“It’s a little feature, but still,” said architect Daria Mallin, giving an open kitchen drawer a push.
The drawer slid closed without the expected slam — a soft-close feature, she explained.
Garnet Commons, Union College’s brand-new, apartment-style residence building at the corner of Roger Hull Place and Park Place, has all sorts of features that speak more of home than of a college abode.
In the works since May of 2014, the 38,000-square-foot building holds 23 fully furnished two-, three- and four-bedroom apartments reserved for upperclassmen.
Only a few students have moved in so far. Most will get their keys on the college’s official move-in day, Sept. 8.
Student input helped determine furniture style, color schemes and even the 80-bed building’s design.
“They talked about how space would be used and voted on a name for the building,” said Mallin, project manager for Envision Architects of Albany, the firm that designed the structure.

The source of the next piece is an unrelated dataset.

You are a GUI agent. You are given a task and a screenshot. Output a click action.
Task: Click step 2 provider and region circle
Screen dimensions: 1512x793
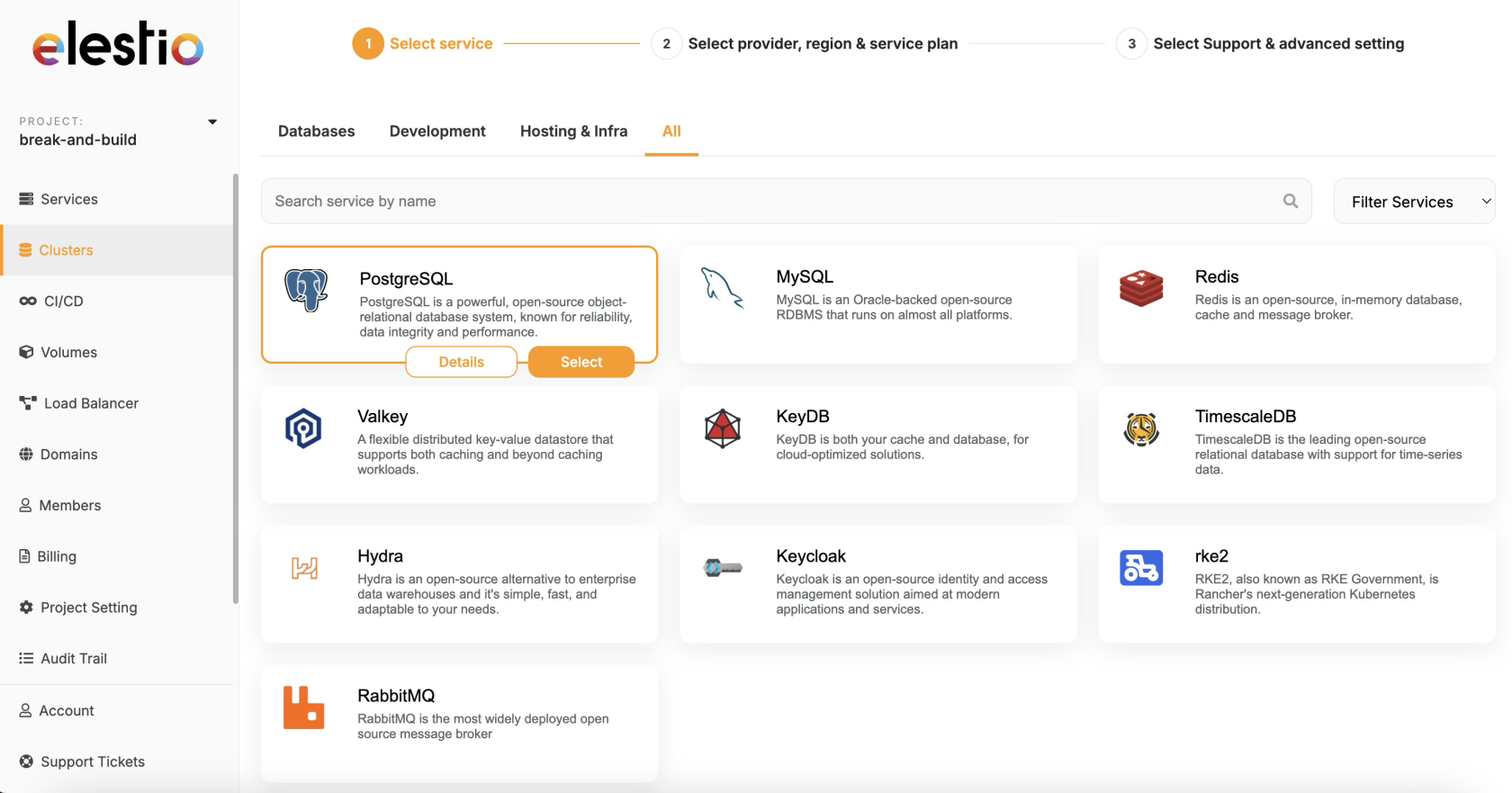[666, 43]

From the look of things, Union students have excellent taste.
The building’s first-floor multipurpose room has sofas and easy chairs with a retro vibe. There’s a large TV mounted on one wall, a table and chairs where groups can gather for meetings or meals, and
large windows that look out on a sizable stone patio.
Colors throughout the building are earthy blues, greens, rust and tan.

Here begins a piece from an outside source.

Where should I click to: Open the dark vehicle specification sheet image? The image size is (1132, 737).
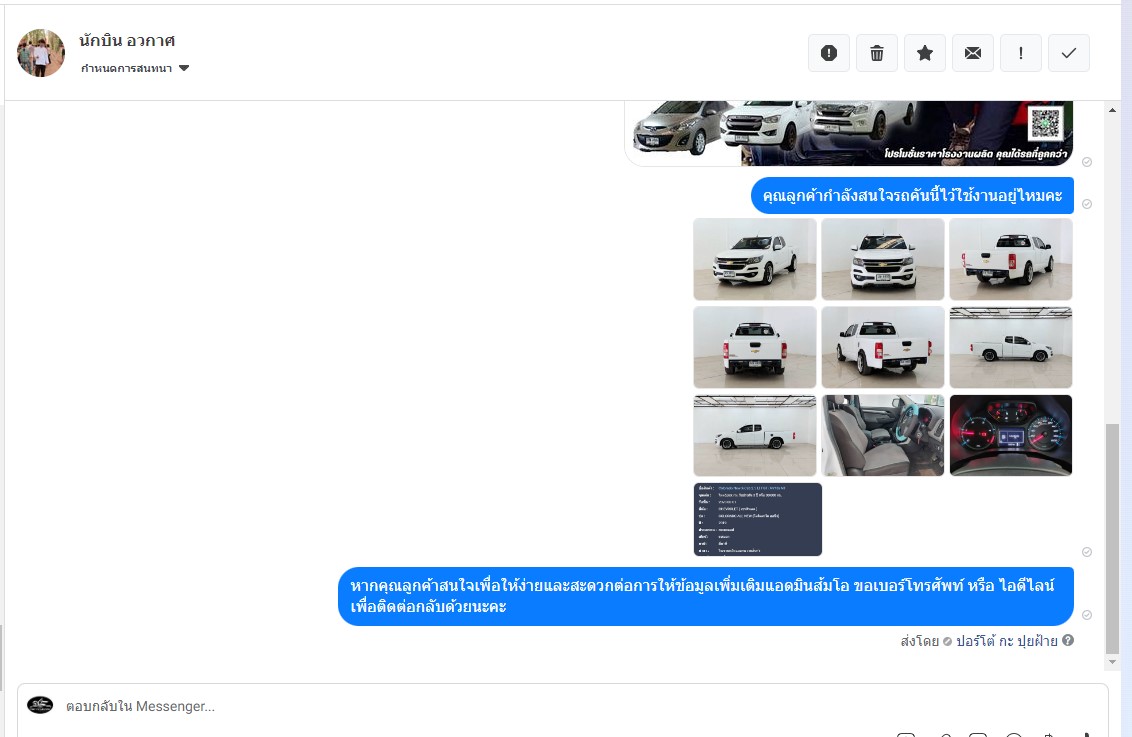pos(757,520)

Each of the structure’s three stories has a laundry room, a common area with sofas and tables, and a quiet study room.
“Students seem to be most excited right now about the dry erase wall,” said Amanda Bingel, Union’s director of residential life, pointing at a large expanse of white wall in one of the study rooms.
With the addition of the apartments to Union’s housing options, about 95 percent of students will live in campus housing, said Loren Rucinski, Union’s director of facilities and planning.
The Garnet Commons apartments have an open floor plan, the kitchen separated from the living room by a counter with stools. The living quarters feature solid surface countertops, maple veneer cabinets and vinyl tile flooring that looks like hardwood.
The building’s exterior was designed to blend in with neighboring architecture. The facade bumps out in spots, giving the appearance of several structures connected together. Multiple roof peaks add to that illusion.
“We didn’t want a large mass of a building,” Mallin explained.
The siding is tan- and sage-colored, with garnet accents.
Designed to Leadership in Energy and Environmental Design standards, the building has solar panels on the roof and energy-efficient heating and cooling systems. An interactive kiosk in the lobby will allow residents to monitor how the building is functioning with its sustainable features and also to see how much energy they’re consuming in their own apartments.
Signs throughout the building remind residents of ways to use less energy. One by the elevator says, “Burn calories, not electricity. Take the stairs!”
The $9 million building project finished on time and on budget, said Rucinski.
The crew from Sano-Rubin Construction Services of Albany, the general contractor for the project, was pouring concrete slabs in January and February, he recalled.
“The framing crew was out there at 10 below,” said T. Scott Hawkins, project executive and senior project manager for the construction company.